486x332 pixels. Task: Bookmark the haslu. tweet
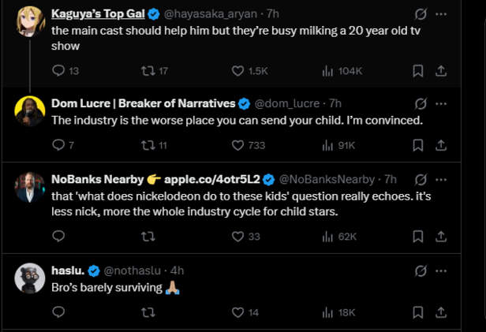tap(418, 312)
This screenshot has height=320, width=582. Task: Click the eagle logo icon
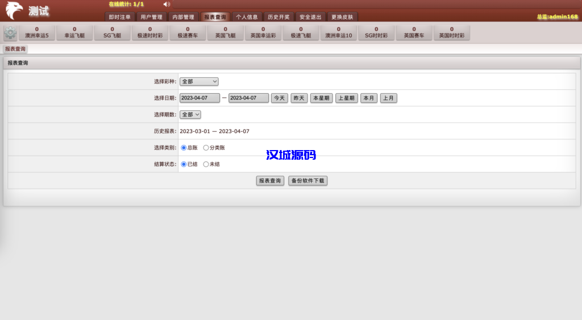[14, 11]
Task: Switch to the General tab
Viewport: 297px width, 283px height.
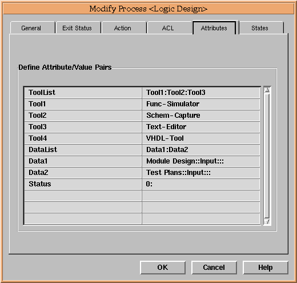Action: pos(31,28)
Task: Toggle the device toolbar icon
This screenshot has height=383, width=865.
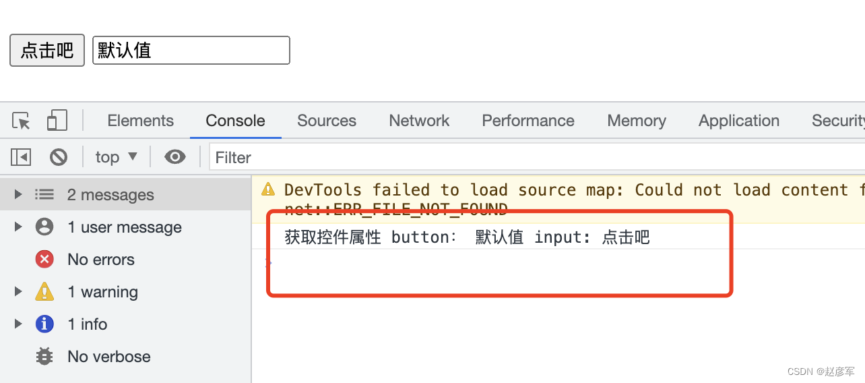Action: pyautogui.click(x=57, y=121)
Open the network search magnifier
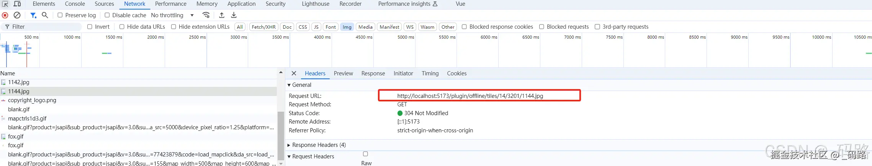The image size is (872, 166). [45, 15]
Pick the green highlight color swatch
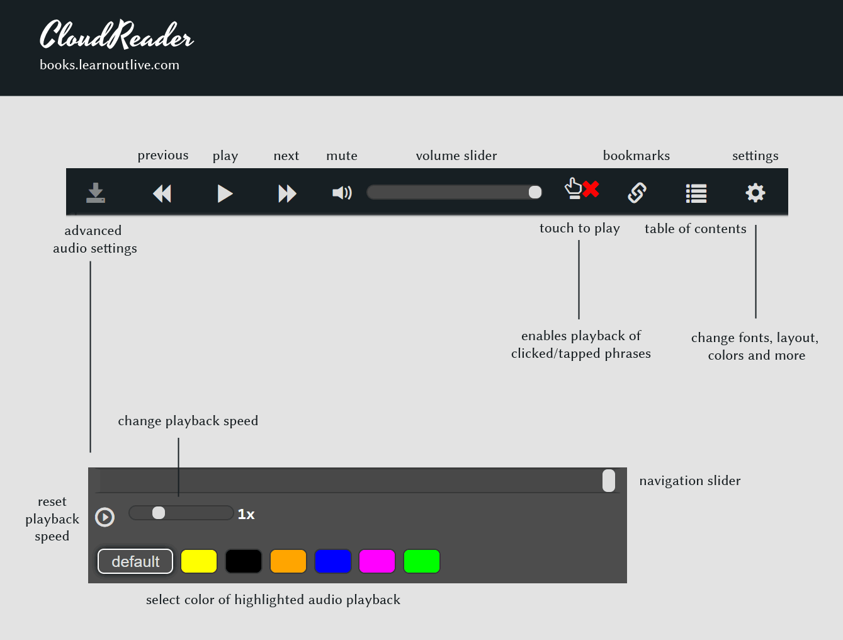Screen dimensions: 843x640 (422, 561)
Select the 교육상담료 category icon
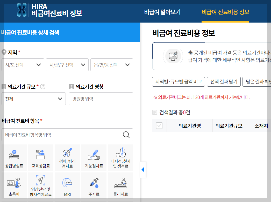 41,157
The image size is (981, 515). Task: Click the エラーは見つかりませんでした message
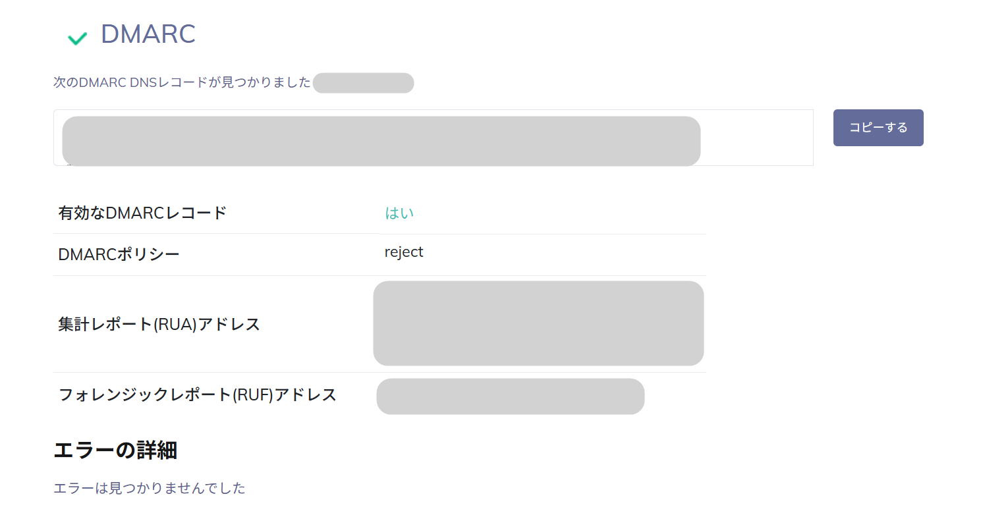coord(149,488)
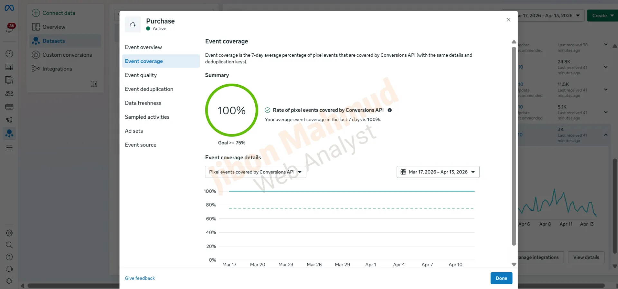618x289 pixels.
Task: Open the Event deduplication section
Action: [149, 89]
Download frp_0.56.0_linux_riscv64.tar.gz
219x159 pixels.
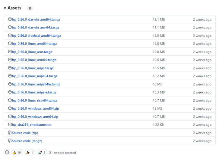click(34, 100)
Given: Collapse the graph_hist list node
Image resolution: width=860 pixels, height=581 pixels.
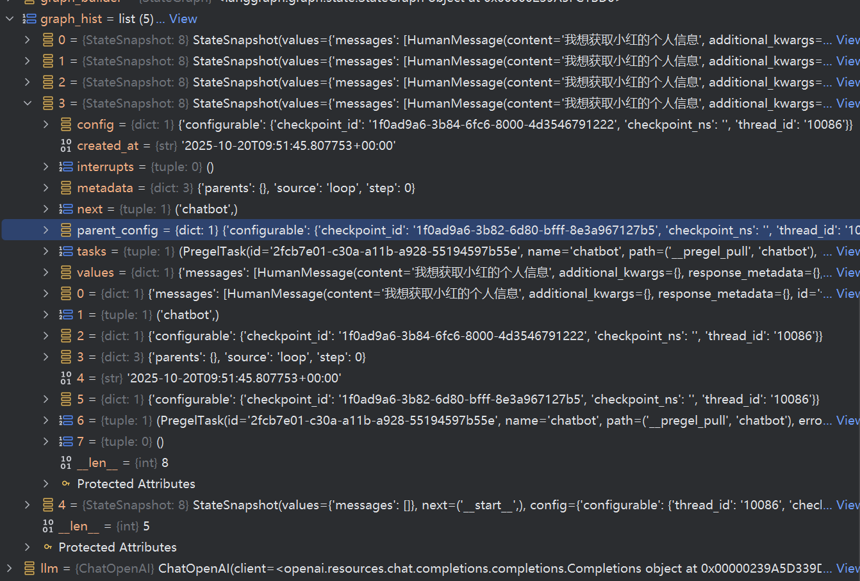Looking at the screenshot, I should click(9, 19).

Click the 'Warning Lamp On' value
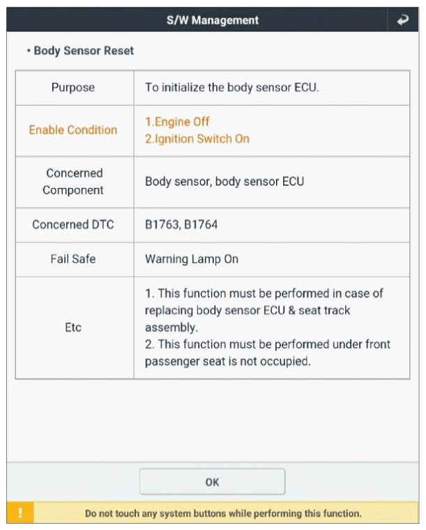click(192, 259)
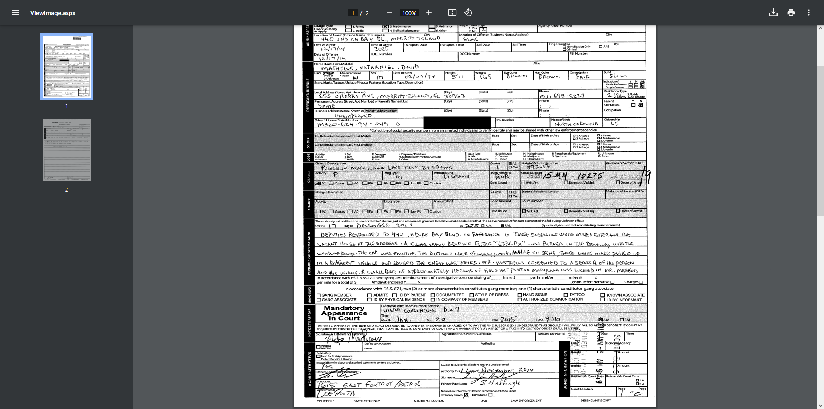Click the ViewImage.aspx document title
Viewport: 824px width, 409px height.
click(x=52, y=13)
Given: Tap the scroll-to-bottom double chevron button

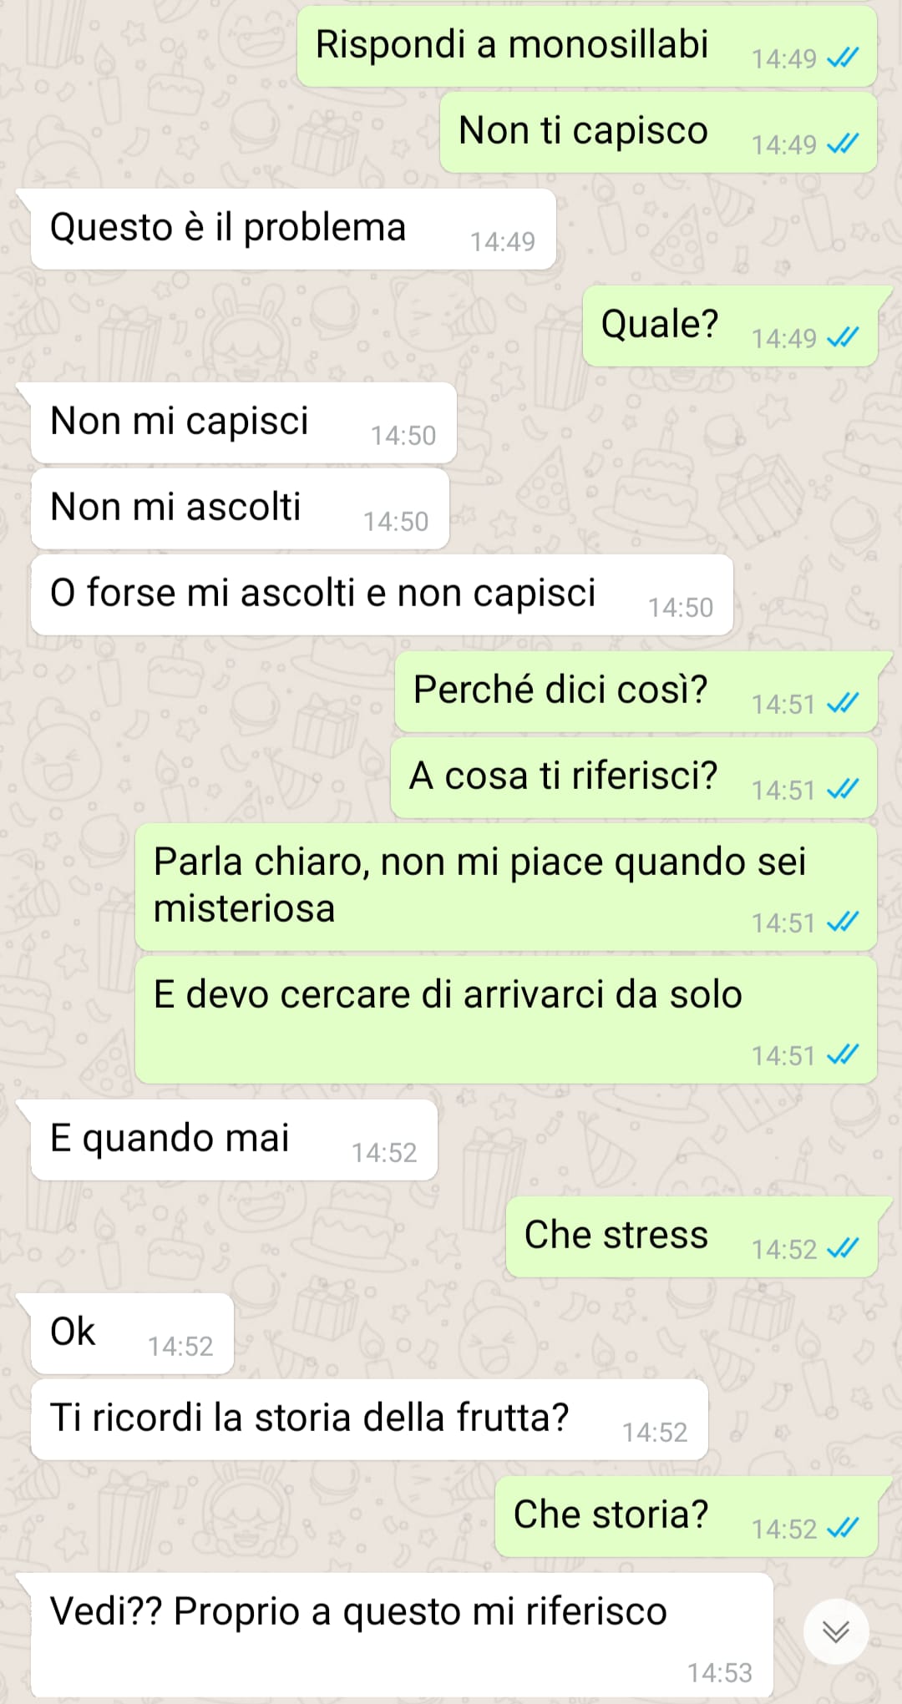Looking at the screenshot, I should 836,1631.
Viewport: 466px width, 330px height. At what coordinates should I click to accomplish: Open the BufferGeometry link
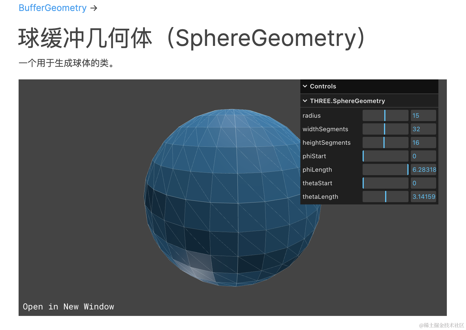coord(52,8)
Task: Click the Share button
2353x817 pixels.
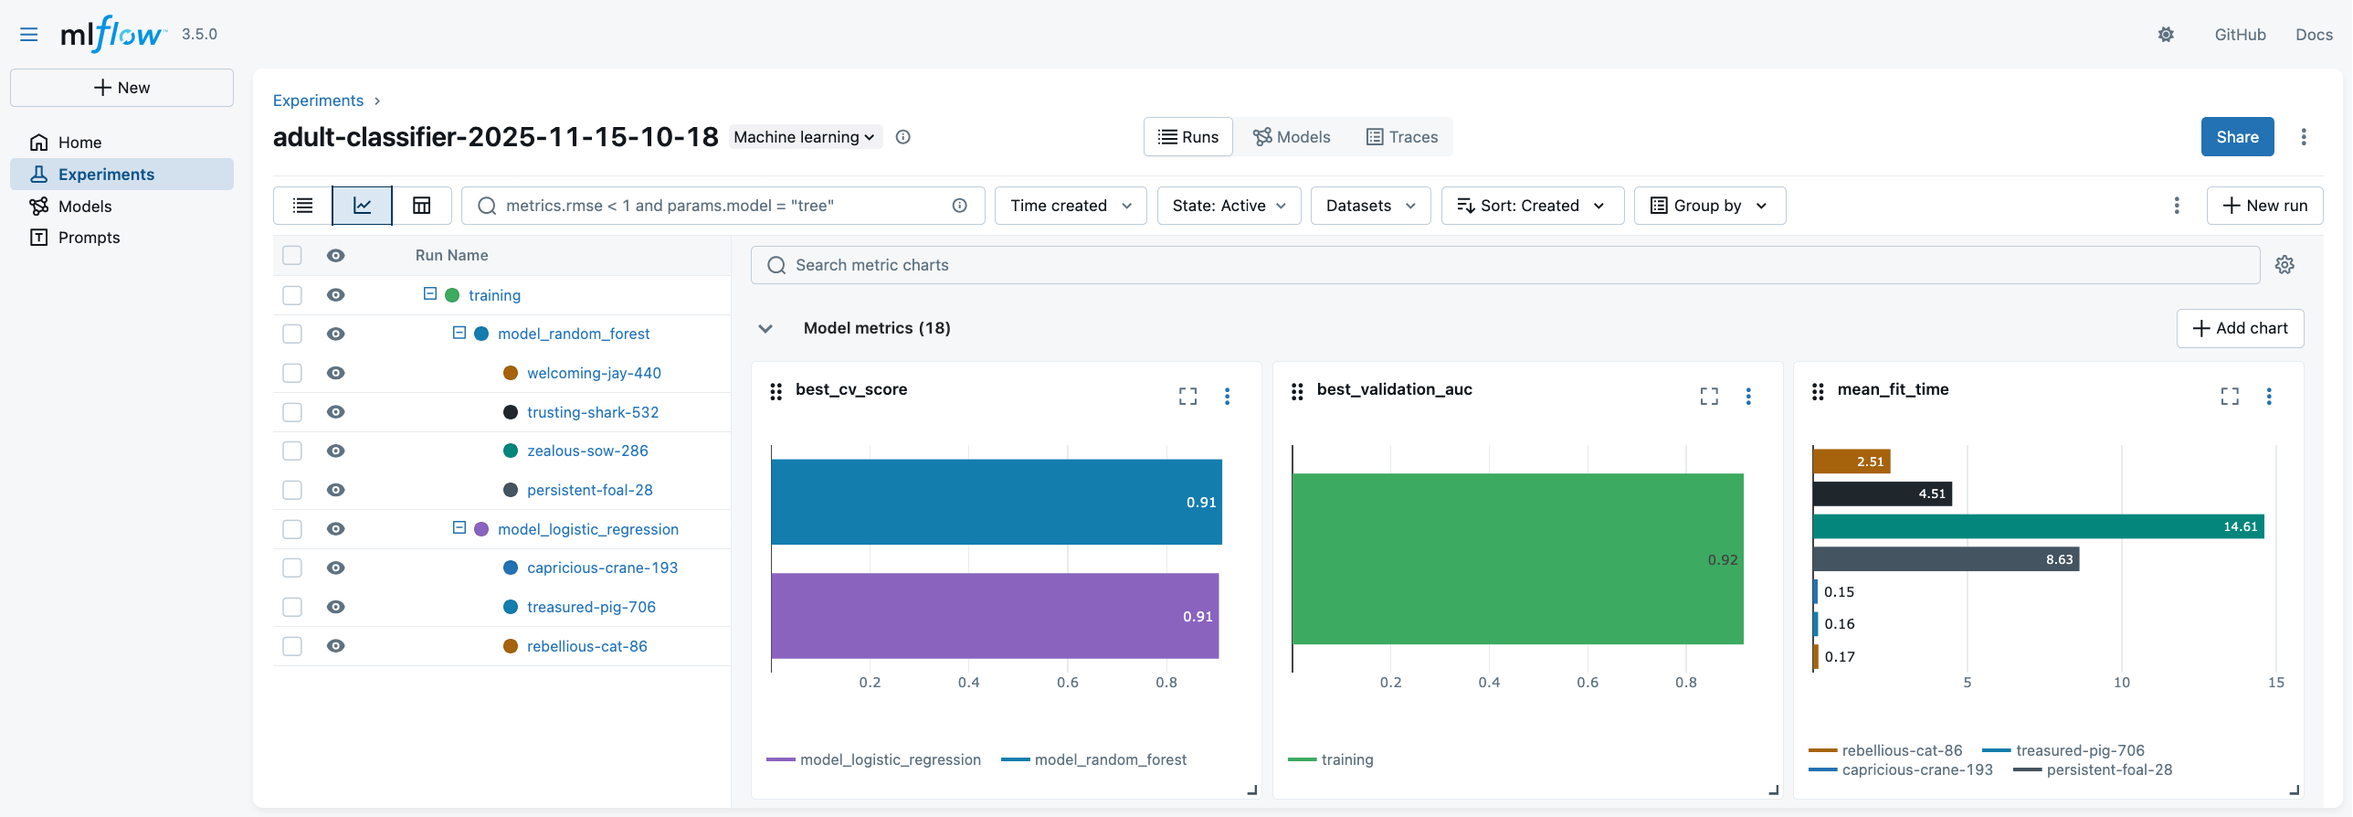Action: [2237, 137]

········

[WORK TO COMPLETE]
Exactly the lines from the one with "Pick the green highlight color swatch" through the end of the records should be written out, and only those. Pictures do not belong in the copy.

[RESULT OF THIS EXERCISE]
Pick the green highlight color swatch
Screen dimensions: 843x640 (422, 561)
Select the 교육상담료 category icon
 41,157
The image size is (981, 515). Task: Click the エラーは見つかりませんでした message
coord(149,488)
618x289 pixels.
Task: Open the Event deduplication section
Action: [149, 89]
Download frp_0.56.0_linux_riscv64.tar.gz
219x159 pixels.
click(34, 100)
Given: Collapse the graph_hist list node
Image resolution: width=860 pixels, height=581 pixels.
Looking at the screenshot, I should click(9, 19).

Click the 'Warning Lamp On' value
click(192, 259)
Click the ViewImage.aspx document title
Viewport: 824px width, 409px height.
click(x=52, y=13)
Given: Tap the scroll-to-bottom double chevron button

Looking at the screenshot, I should 836,1631.
Viewport: 466px width, 330px height. At what coordinates should I click to accomplish: Open the BufferGeometry link
coord(52,8)
Task: Click the Share button
2353x817 pixels.
Action: [2237, 137]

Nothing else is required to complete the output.